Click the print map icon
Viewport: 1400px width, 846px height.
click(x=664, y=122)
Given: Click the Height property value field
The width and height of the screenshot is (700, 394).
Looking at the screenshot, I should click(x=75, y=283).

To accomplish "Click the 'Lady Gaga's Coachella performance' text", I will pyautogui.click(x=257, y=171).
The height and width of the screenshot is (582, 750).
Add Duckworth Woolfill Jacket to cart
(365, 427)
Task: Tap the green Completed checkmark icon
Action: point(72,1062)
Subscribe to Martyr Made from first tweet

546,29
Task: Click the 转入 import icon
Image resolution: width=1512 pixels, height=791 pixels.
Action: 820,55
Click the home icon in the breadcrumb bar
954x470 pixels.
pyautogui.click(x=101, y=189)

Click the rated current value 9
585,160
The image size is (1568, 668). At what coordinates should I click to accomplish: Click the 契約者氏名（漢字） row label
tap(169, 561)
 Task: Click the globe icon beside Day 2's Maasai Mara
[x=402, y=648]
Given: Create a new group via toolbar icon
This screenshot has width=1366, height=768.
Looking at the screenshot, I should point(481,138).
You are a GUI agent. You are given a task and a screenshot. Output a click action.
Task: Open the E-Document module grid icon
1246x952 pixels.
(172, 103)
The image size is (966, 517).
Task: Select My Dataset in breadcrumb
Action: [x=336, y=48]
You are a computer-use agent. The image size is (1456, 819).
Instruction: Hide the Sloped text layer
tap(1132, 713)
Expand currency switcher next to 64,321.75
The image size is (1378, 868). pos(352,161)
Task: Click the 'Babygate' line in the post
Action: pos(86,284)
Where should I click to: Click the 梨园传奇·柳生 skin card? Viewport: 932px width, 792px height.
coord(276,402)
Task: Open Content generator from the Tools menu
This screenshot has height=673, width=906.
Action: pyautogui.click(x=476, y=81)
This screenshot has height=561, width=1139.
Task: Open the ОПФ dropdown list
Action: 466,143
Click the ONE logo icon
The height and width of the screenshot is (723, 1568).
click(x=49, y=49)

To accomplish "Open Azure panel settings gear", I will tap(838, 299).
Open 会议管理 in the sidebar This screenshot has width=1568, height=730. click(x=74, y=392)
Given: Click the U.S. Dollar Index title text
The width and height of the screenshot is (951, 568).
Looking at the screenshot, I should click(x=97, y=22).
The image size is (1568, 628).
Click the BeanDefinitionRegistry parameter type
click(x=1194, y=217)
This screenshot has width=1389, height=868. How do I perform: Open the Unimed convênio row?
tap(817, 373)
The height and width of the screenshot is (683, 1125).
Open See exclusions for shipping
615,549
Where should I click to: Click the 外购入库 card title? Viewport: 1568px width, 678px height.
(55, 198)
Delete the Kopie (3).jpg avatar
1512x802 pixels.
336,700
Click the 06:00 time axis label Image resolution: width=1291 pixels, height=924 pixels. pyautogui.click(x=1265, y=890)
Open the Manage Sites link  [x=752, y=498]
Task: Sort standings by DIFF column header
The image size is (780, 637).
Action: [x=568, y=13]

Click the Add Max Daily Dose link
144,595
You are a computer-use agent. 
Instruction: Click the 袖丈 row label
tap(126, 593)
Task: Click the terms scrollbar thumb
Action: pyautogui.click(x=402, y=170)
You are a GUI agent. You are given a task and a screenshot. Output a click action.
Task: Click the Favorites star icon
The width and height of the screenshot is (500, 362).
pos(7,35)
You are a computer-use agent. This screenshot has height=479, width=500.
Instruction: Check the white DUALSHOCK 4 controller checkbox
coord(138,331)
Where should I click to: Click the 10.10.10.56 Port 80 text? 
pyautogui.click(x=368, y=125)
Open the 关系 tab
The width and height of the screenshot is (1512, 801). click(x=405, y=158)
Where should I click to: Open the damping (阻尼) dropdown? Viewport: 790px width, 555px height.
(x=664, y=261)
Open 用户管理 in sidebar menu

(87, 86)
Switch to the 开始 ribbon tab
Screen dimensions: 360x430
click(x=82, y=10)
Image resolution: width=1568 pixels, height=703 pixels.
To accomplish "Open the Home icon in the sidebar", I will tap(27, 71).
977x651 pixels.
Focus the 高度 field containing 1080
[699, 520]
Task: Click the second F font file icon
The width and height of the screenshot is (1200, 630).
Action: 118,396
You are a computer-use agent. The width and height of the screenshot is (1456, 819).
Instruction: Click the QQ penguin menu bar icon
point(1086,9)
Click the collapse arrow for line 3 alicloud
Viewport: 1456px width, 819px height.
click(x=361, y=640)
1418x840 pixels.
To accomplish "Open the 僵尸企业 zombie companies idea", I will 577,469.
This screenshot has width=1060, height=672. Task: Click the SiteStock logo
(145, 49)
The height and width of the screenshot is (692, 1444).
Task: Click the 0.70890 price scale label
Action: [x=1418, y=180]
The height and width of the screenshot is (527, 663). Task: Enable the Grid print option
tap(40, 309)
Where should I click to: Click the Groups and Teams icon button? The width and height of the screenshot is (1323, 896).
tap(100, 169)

******************************

STATED EXERCISE
Reproduce the records above word for word, from the line containing "Click the 06:00" through the line containing "Action: pyautogui.click(x=402, y=170)", including both of those lines.

EXERCISE ANSWER
Click the 06:00 time axis label Image resolution: width=1291 pixels, height=924 pixels. pyautogui.click(x=1265, y=890)
Open the Manage Sites link  [x=752, y=498]
Task: Sort standings by DIFF column header
The image size is (780, 637).
Action: [x=568, y=13]

Click the Add Max Daily Dose link
144,595
You are a computer-use agent. 
Instruction: Click the 袖丈 row label
tap(126, 593)
Task: Click the terms scrollbar thumb
Action: pyautogui.click(x=402, y=170)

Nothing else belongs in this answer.